Turn every line of the items below into a numbered list, skipping blank lines and leaving out the pictures.
%%
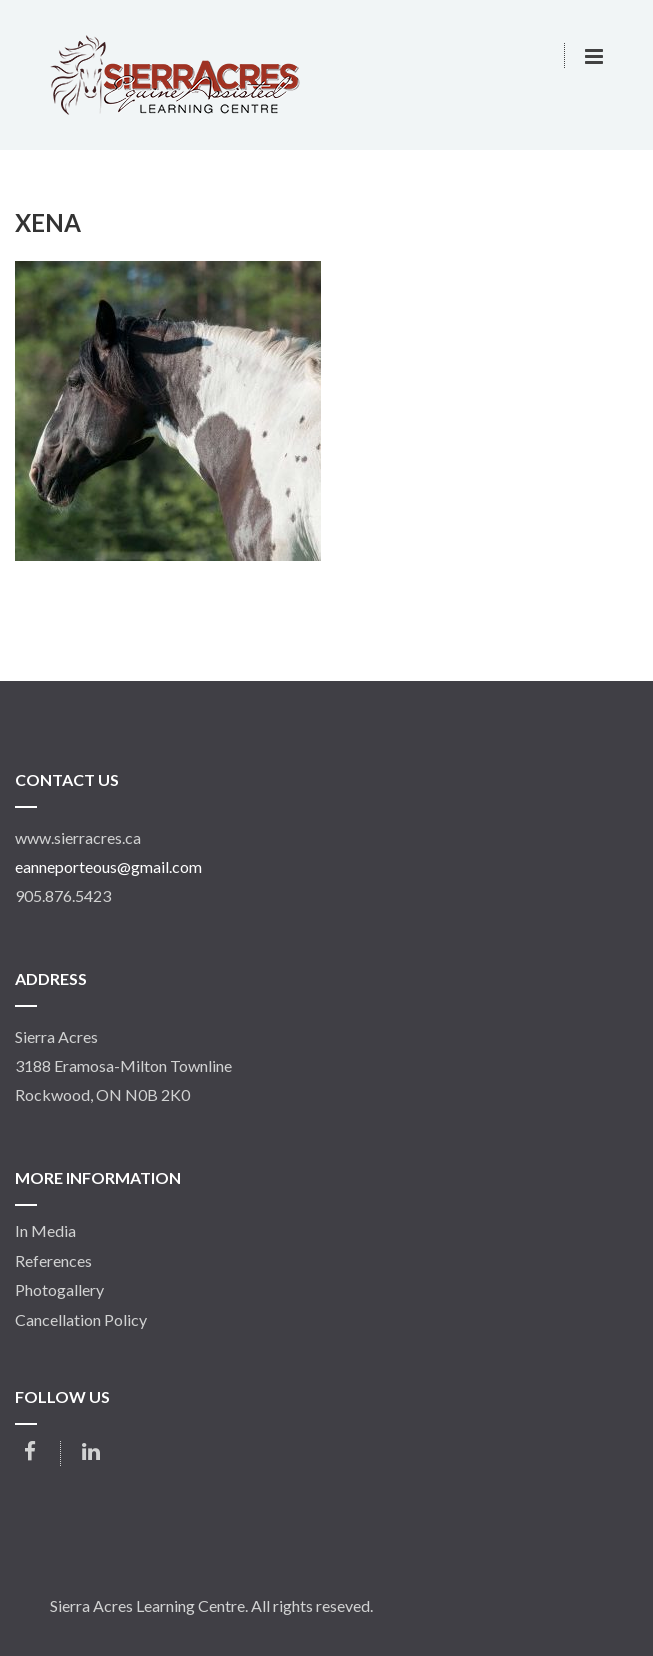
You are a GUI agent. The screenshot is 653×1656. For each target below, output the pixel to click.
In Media (45, 1231)
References (53, 1261)
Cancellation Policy (81, 1320)
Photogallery (59, 1290)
%%
§ **Response below**:
1. You are a GUI agent. The screenshot is 653×1656. For each target below, output the pixel to click.
2. In Media (45, 1231)
3. References (53, 1261)
4. Cancellation Policy (81, 1320)
5. Photogallery (59, 1290)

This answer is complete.